Study text>
=== Section Start ===
Light gaming this week, but some good games. Tuesday game night ran short as everybody was ready to end it early (around 9 or 10pm).

I was happy to play Mystery of the Abbey, as I enjoy deduction games and it's one I've been wanting to try. With cards constantly changing hands, it made the game more difficult to keep track of stuff, which deterred me a little bit, but it still played very well overall and I really enjoyed the experience. I think I'd rather play Sleuth or Black Vienna. But I still enjoyed MotA overall.

We played Lords of Waterdeep, which wasn't high on my list. I would've preferred something else, but it still wasn't bad. It was my second time playing, and second time winning. By a significant margin too. I was lucky in the beginning. I got the quest where I score points whenever I build, so I hoped and was lucky to also get that as my character. I went on to build 6 buildings, getting the quest bonus for 4 of them. Even so, I still managed to complete about as many quests as other players did, one of them being a 25 point quest too! It's an alright game, but not high on my list. It feels like a lot of pushing cubes around. I would still play it again, but it's not one I would request. I imagine we'll be playing one of the expansions soon.
=== Section End ===
Exercise data>
=== Section Start ===
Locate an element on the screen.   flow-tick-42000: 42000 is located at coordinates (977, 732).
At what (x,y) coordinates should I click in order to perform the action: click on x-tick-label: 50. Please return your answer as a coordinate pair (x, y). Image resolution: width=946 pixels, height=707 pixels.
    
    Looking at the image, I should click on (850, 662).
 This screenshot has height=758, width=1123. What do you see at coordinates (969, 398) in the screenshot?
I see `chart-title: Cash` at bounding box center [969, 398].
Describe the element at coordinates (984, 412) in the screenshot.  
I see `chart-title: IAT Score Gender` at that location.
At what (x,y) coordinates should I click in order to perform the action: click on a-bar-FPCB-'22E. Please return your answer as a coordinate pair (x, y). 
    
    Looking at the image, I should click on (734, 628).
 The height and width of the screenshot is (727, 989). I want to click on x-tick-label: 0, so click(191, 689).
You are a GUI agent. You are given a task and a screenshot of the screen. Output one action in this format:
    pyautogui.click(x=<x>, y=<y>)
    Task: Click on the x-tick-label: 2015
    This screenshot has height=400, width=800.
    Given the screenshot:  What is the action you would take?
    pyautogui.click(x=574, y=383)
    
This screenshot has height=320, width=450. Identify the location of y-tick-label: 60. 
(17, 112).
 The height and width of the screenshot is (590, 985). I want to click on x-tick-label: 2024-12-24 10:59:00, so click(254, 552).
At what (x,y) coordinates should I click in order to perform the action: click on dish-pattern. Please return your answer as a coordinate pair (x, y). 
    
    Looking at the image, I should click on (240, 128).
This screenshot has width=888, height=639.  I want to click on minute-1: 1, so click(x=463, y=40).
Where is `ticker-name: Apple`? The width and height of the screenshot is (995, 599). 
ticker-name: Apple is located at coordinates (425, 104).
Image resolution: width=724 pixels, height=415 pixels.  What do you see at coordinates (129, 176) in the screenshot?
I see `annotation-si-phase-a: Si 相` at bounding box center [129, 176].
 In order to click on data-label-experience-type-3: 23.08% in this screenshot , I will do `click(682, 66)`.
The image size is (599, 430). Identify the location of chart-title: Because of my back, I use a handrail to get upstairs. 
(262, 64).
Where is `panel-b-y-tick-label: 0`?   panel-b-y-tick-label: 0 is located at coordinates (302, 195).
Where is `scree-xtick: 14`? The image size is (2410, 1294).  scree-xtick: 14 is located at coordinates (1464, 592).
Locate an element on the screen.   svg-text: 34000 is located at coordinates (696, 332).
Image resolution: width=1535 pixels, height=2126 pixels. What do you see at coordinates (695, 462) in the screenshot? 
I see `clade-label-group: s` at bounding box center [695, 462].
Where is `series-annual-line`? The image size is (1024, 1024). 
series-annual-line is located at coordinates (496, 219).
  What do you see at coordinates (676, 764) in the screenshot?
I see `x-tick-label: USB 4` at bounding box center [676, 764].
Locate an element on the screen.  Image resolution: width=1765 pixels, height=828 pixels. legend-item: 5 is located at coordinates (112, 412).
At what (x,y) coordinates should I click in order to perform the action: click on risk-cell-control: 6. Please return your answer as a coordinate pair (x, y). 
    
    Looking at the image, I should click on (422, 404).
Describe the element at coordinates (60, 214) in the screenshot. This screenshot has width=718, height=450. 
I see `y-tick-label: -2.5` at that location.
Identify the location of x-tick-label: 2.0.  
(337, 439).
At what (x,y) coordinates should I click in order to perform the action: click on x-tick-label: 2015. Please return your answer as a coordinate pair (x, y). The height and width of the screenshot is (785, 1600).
=== Section End ===
Problems and tasks>
• 1. Say whether each statement agrees with the game-night post, answering yes or no and quoting the deciding words: (a) Tuesday game night ended earlier than usual. (b) The writer prefers Mystery of the Abbey to Sleuth or Black Vienna. (c) The writer built six buildings in Lords of Waterdeep.
• 2. Please retype the game-night post from "Light gaming this" to "enjoyed MotA overall.".

Answers>
• 1.
(a) Yes: "Tuesday game night ran short as everybody was ready to end it early"
(b) No: "I think I'd rather play Sleuth or Black Vienna."
(c) Yes: "I went on to build 6 buildings"

• 2.
Light gaming this week, but some good games. Tuesday game night ran short as everybody was ready to end it early (around 9 or 10pm).

I was happy to play Mystery of the Abbey, as I enjoy deduction games and it's one I've been wanting to try. With cards constantly changing hands, it made the game more difficult to keep track of stuff, which deterred me a little bit, but it still played very well overall and I really enjoyed the experience. I think I'd rather play Sleuth or Black Vienna. But I still enjoyed MotA overall.